(Records from a collection)
^^^^^^^^
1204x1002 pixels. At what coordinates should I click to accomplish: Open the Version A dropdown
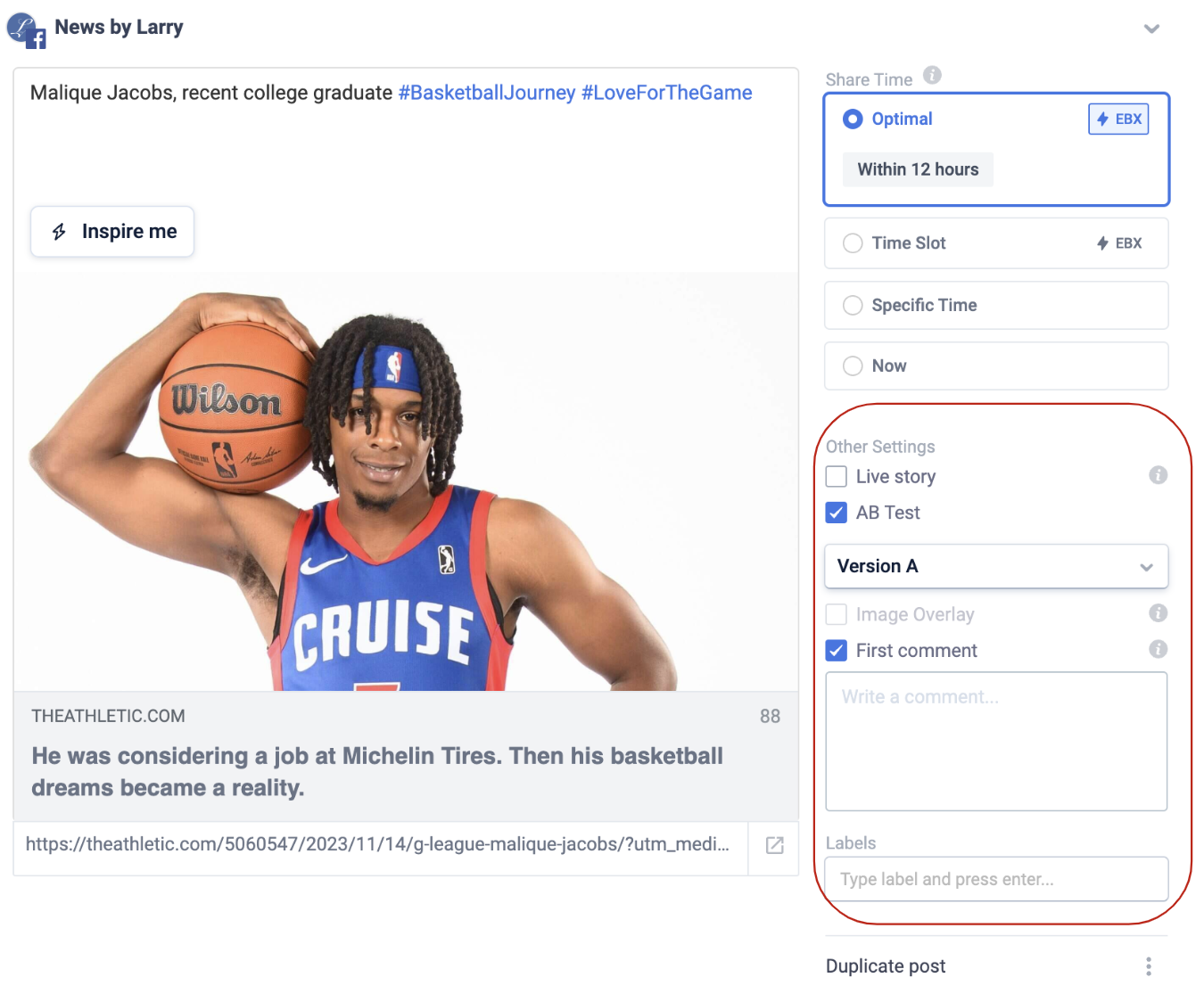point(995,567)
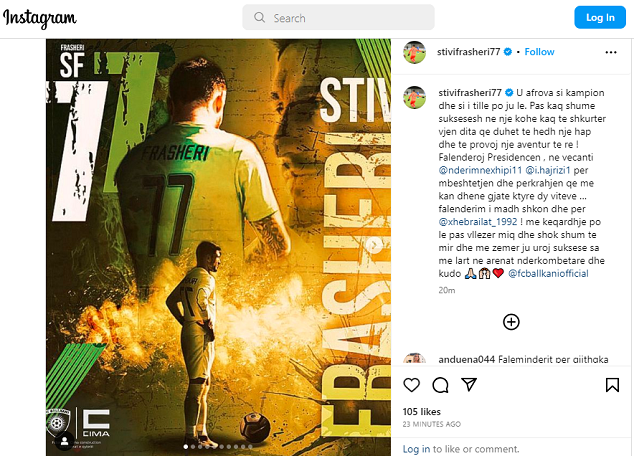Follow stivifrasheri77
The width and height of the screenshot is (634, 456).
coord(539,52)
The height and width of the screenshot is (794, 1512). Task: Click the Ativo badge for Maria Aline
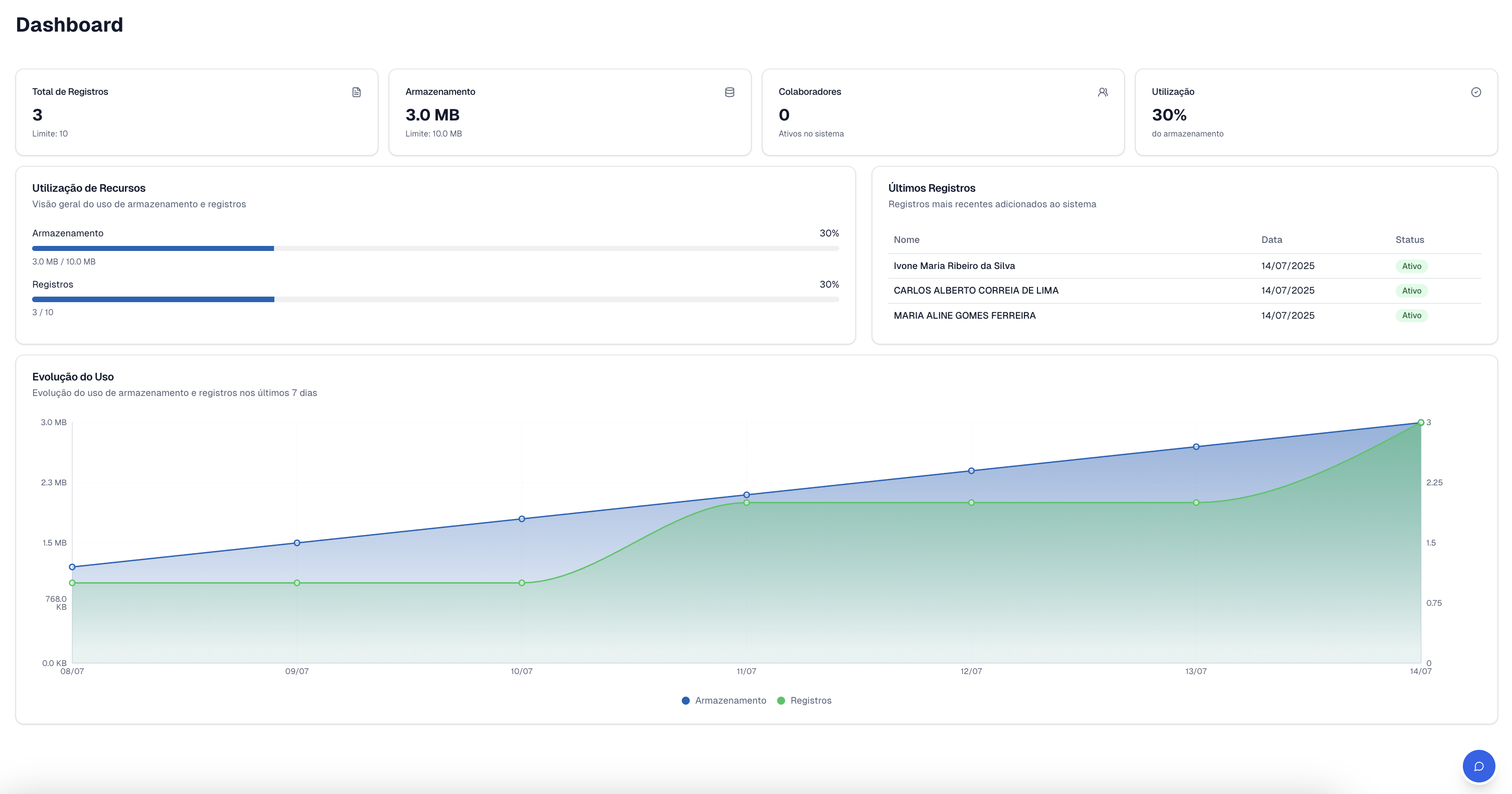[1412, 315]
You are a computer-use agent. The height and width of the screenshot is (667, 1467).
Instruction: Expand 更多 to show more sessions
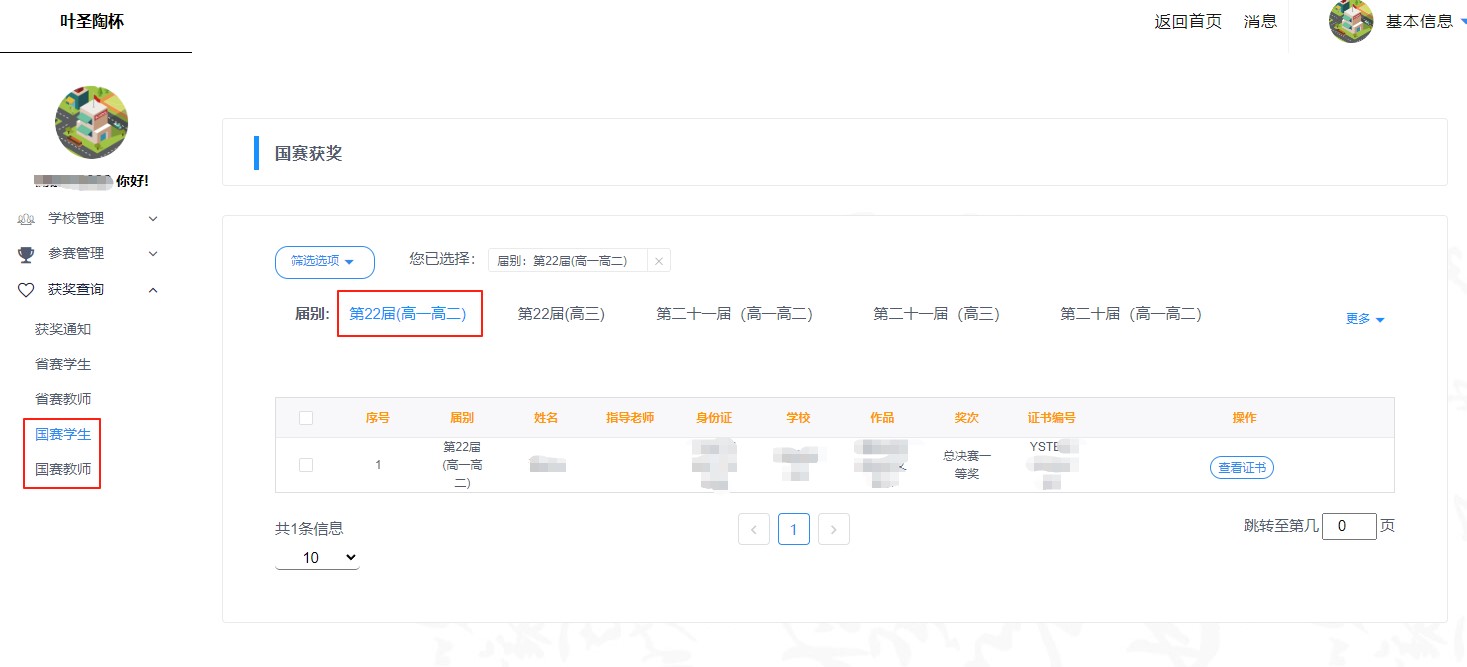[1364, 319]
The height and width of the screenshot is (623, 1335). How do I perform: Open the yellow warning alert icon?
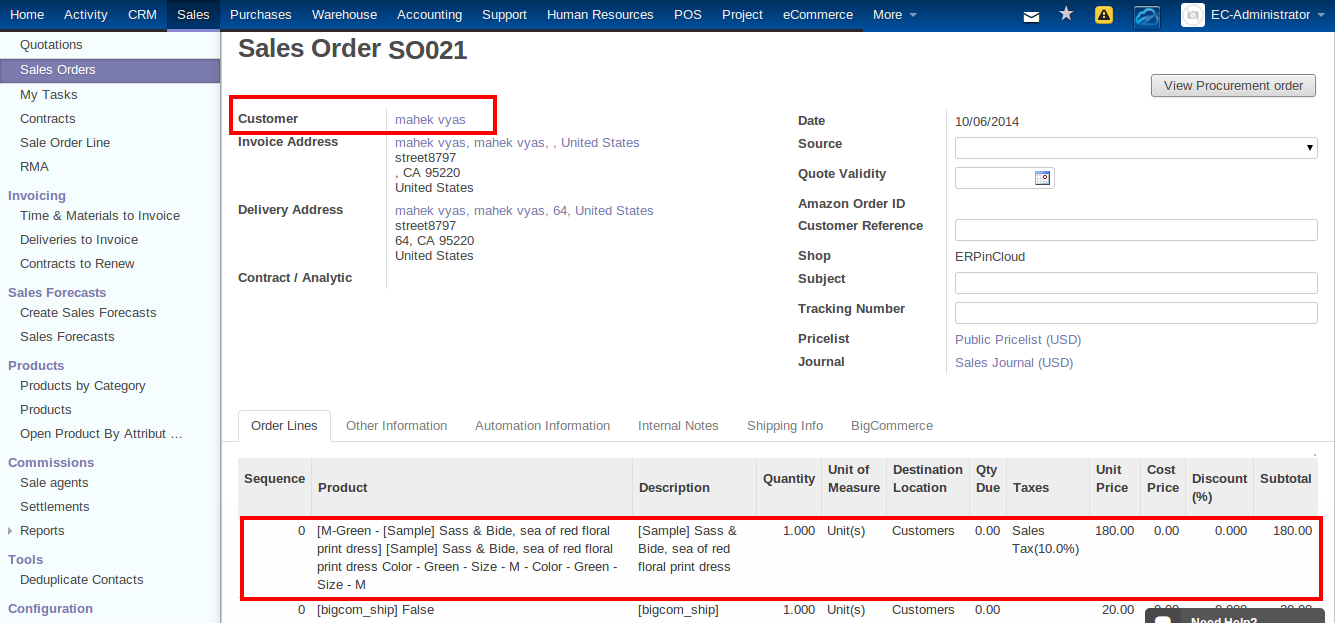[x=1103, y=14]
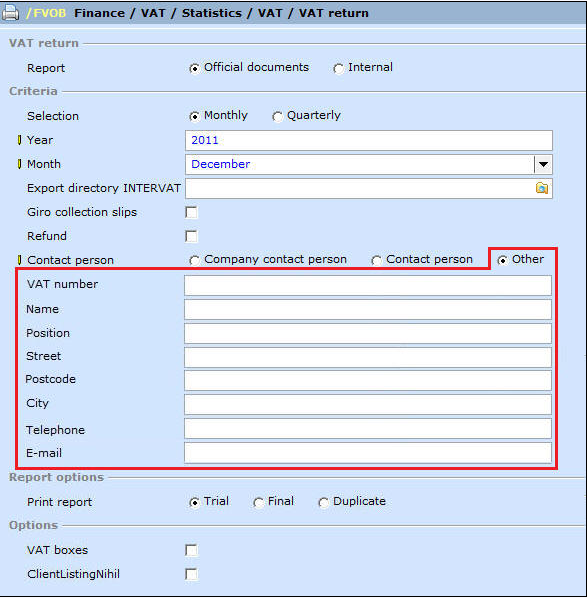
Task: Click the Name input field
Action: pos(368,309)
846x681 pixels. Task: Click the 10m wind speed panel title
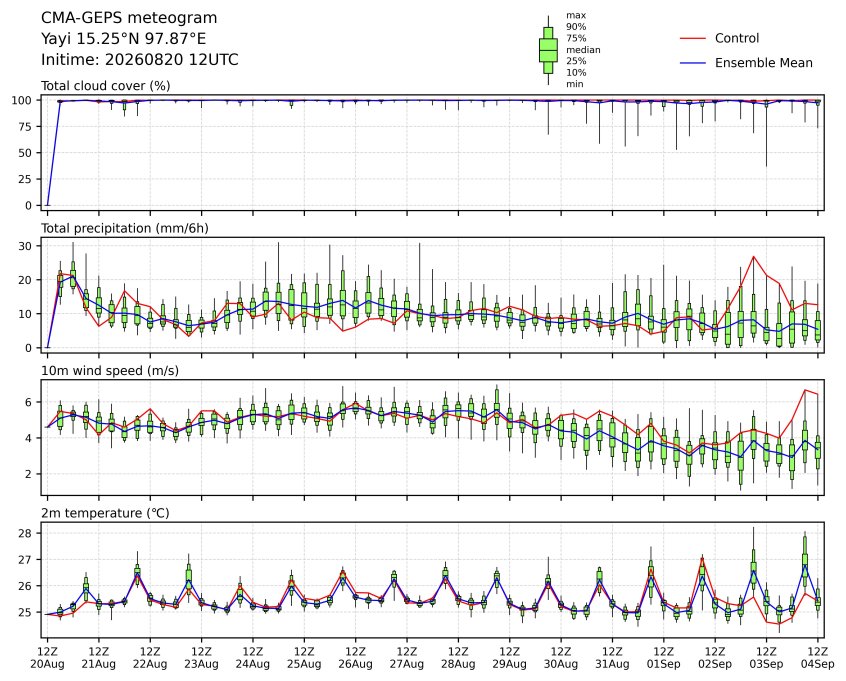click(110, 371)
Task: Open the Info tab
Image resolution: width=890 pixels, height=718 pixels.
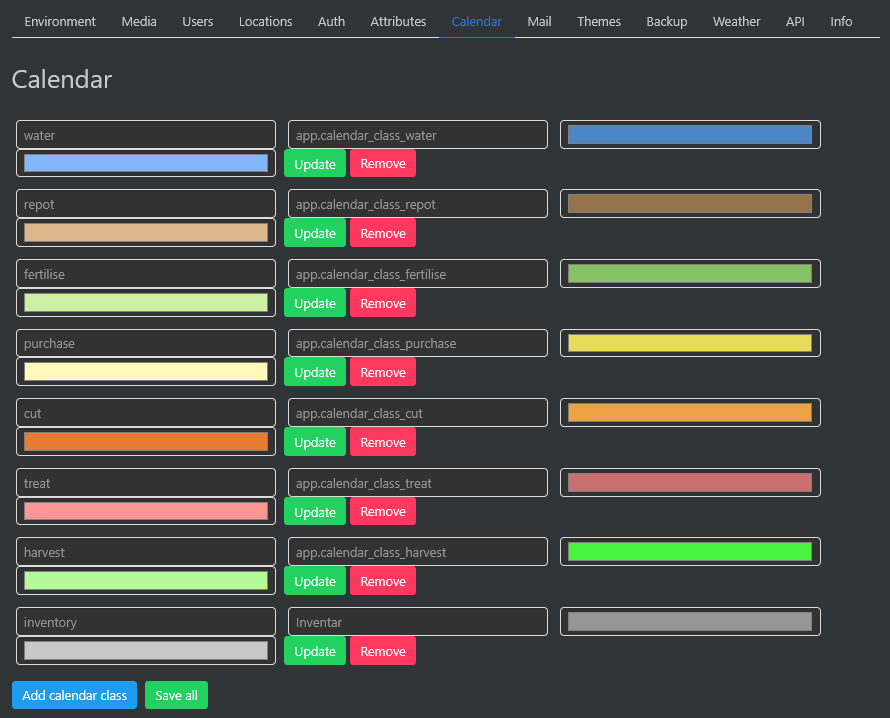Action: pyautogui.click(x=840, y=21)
^^^^^^^^
● **WHAT NEEDS TO BE DONE**
Transcribe all lines above exactly, skipping pictures.

● **YOUR SOLUTION**
1204x1002 pixels. At what coordinates should I click to accomplish: Open the Version A dropdown
point(995,567)
Follow stivifrasheri77
The width and height of the screenshot is (634, 456).
coord(539,52)
The height and width of the screenshot is (794, 1512). Task: Click the Ativo badge for Maria Aline
[1412, 315]
You are a computer-use agent. The height and width of the screenshot is (667, 1467).
Instruction: Expand 更多 to show more sessions
[1364, 319]
The height and width of the screenshot is (623, 1335). How do I perform: Open the yellow warning alert icon?
[x=1103, y=14]
Task: Click the Name input field
Action: pos(368,309)
846x681 pixels. Task: Click the 10m wind speed panel title
click(110, 371)
Task: Open the Info tab
Image resolution: width=890 pixels, height=718 pixels.
Action: pyautogui.click(x=840, y=21)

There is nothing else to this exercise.